I have met more writers since I became an author than in the whole of my life until this point. It’s hardly surprising, as we are all, famous, unknown or infamous, doing roughly the same thing, though with different levels of expertise and sophistication. I speak, of course, about promoting our books.
I have discovered three fellow writers, one of them quite famous, living within a half mile radius of my home (and that’s not counting the really well-known novelists who live in this part of London, like Will Self and Julie Myerson). A number of us are considering setting up a local writers group, or collective (anarcho-syndicalist of course) to get more leverage with joint promotions and establish links into existing organisations like arts centres and libraries. I have promised to arrange our first meeting…..
I have also met with writing professionals, the editors, booksellers, cover designers, conference organisers, who are unfailingly helpful to a newcomer like me and often very insightful, mainly because they are writers themselves. Such a small percentage of writers are able to make a living from writing, that we often have to have more than one string to our bow. So I now know novelists who are also actors, editors and screenplay writers ( thanks for tea, Stuart ) and actors who narrate books ( Elizabeth, right ). Others work in book shops or libraries ( hello, everyone at Clapham Books ). Many have started out as self-publishers/designers/promoters and, having had success, now make a living out of offering help and advice to those who are just starting out ( check out Joanna Penn’s web-site, The Creative Penn ). Many, many moonlight as writers while earning a crust in ‘day jobs’. I know that I’m very lucky to have the time and wherewithal to allow me to write and publish.
For people who work in isolation writers are a chatty bunch, or, at least the ones I’ve met are. And people have some very interesting anecdotes. John Taylor, a military historian who has just taken a first step into fiction writing, as J.M.Taylor, with his novella ‘Departing Vienna’, ( Forbitou Books, click here to see the cover Taylor_DepVienna_frontcover ) told me about his experience checking out a military history book of his on-line. ‘The Sharpest Fight’ is a detailed analysis of a Napoleonic-era battle which took place at Tarbes in south-west France. It’s carried by Foyles and good military history bookshops. It is also sold on-line by Abebooks, a web-site which sells new and second-hand books. Abe is a linking site, used by bookshops around the country.
John searched for his book to see if shops in certain locations stocked it. He found it in several locations, priced at £55, £50 and £70 ( if memory serves ). The bookshops selling it clearly thought it was a collector’s item and had priced it accordingly. Yet ‘The Sharpest Fight’ is still in print, retailing at £12.99 and it’s still selling, even though it was published a while ago (military history books continue to sell for much longer than most fiction). At least John’s book was priced at more than retail. The fate of many an older book, long past its first flush of sales and unlikely to sell more than a handful of copies a year, is the bargain book sale or the free giveaway.

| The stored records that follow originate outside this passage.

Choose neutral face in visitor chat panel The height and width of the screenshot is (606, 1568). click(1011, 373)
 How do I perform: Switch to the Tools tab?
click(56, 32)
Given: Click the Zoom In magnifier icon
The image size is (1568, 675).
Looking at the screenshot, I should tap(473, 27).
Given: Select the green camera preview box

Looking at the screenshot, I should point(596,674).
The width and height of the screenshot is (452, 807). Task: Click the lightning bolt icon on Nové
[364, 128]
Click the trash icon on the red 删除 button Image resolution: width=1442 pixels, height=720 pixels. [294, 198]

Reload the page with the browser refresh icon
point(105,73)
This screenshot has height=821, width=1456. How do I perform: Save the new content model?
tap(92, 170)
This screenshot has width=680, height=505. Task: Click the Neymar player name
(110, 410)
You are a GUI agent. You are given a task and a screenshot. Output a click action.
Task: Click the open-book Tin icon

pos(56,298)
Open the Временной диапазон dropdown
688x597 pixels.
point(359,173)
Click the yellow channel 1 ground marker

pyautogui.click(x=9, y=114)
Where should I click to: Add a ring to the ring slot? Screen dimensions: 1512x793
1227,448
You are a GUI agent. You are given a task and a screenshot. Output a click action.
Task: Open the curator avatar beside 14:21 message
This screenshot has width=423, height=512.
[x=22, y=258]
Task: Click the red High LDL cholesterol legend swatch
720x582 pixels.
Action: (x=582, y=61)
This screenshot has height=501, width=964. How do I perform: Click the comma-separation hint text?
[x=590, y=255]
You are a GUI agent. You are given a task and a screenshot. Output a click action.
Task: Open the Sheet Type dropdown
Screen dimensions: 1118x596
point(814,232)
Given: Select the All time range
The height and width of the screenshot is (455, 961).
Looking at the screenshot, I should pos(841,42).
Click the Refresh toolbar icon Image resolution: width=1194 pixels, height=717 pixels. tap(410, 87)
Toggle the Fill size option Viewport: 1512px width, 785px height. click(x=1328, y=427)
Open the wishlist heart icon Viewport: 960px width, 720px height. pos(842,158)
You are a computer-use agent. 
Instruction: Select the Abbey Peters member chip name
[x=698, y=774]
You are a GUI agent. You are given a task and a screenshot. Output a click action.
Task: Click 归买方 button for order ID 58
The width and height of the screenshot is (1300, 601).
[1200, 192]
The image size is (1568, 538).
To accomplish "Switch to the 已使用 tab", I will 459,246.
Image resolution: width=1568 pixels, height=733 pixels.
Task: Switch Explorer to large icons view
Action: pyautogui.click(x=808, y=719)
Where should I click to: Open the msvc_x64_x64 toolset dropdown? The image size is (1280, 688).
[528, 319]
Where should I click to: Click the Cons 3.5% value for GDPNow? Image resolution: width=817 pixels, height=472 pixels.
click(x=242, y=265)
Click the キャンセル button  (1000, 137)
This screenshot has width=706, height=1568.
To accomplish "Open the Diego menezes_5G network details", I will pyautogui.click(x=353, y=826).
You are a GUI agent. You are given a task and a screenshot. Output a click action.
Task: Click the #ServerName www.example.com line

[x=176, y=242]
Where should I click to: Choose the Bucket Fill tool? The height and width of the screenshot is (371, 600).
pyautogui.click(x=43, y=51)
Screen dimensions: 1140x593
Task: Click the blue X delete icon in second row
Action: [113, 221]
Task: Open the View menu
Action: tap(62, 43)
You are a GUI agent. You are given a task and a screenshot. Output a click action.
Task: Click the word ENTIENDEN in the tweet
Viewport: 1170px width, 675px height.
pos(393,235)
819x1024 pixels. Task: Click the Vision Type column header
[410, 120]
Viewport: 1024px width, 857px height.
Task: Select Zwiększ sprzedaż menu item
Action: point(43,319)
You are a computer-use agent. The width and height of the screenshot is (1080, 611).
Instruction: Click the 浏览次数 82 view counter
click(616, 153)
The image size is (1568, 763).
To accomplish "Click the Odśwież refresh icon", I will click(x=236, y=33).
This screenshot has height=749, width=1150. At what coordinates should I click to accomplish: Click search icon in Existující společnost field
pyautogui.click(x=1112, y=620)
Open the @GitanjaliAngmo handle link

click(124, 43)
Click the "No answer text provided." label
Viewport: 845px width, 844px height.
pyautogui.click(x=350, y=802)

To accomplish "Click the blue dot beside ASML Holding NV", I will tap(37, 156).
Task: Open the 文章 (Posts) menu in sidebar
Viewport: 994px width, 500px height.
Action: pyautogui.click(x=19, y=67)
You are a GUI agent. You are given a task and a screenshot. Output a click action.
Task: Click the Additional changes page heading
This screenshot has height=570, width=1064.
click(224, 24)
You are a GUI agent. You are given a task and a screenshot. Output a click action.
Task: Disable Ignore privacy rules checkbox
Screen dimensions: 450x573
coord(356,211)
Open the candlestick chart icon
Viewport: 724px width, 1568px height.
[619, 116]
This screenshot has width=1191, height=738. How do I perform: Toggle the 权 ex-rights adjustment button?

There is a move, within what a news bulletin would doubtless call ‘the writing community’ to encourage authors not to go down the giveaway route, which is now often resorted to from the outset, to get the Amazon algorithms working for a book or establish an audience. Although this has been a career launching move for some, for many others it means that readers are discouraged from paying the full cost of a book, even on-line, thereby making earning a living even more difficult for writers. Digital and self-publishing is still so new that it opens up possibilities and has consequences which are not yet widely or fully understood. So there are also a number of campaigns to promote ethical behaviour amongst writers, see the ‘Ethical Author’ badge on this web-site; and campaigns and petitions to encourage institutions and prize-juries to include independently authored works, to be considered on their merits, rather than always resorting to or relying on the Big Five publishers, thereby allowing access to markets and publicity currently denied o the independent author.
So things are changing, but slowly. In the meanwhile I am enjoying the unlooked-for social benefits of being a writer. Now I’ve just got to knuckle down and finish the new novel – so it’s back to 13th century Spain for me for the next few days.